Accessories are one of the main foundations when it comes to a successful outfit, but sometimes we totally forget about them and give more importance to other fashion pieces in our attires. What would you say to people who only pays attention to the tag in what they're wearing?
Everybody has a different rhythm in their lives: there are some people who doesn't care at all in the tag because they're just used to wear something everyday, and other people who wearing something from a high end brand is big effort which may ultimately end in some personal satisfaction. I am one of those who has always thought that wearing a bag because some kind of celebrity has worn it previously is just a flamboyance. I like to wear things which claim a message, something which has lived some sort of battle in history in which I feel identified or I'm in favor of. Therefore, a piece of clothing is not just a thing which an expensive name behind, but it is something that represent my ideals and the ashes of a battle to get a place at the closet of other people. That's what satisfies me.

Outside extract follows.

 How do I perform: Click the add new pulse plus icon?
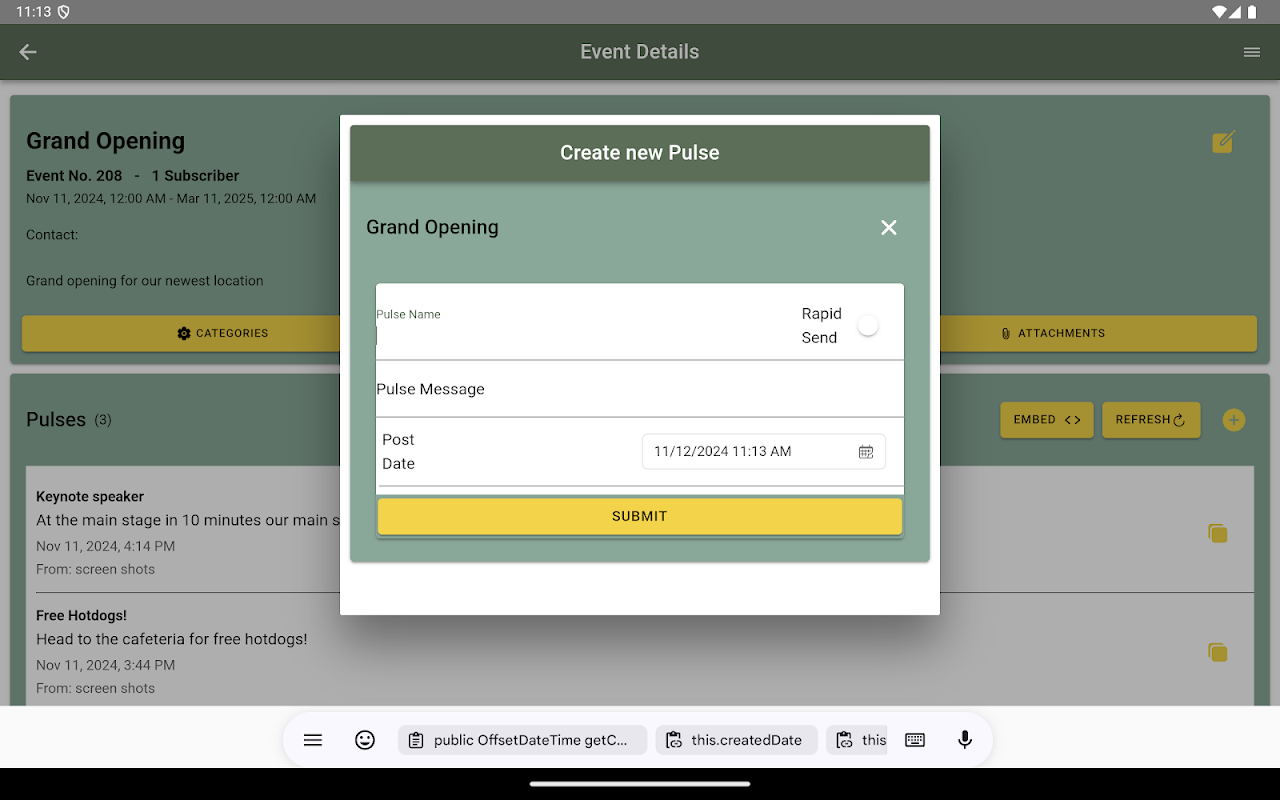pos(1233,420)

Which is the base to build a great millinery or hat design, not only talking about materials, but also speaking about ideation?

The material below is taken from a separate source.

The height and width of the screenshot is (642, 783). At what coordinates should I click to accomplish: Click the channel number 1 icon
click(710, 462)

About inspiration, a great connaissance in fashion history gives you the opportunity to look at a picture and know where to do your research and where to focus. It's like a compass.
If you focus in a particular era, instead, understanding everything and taking it to your side is key to understand and even mix different eras and styles. However, sometimes I could get centered or "obsessed" rather with a particular object, a color, an animal and investigate about it to squeeze its capacity to the maximum.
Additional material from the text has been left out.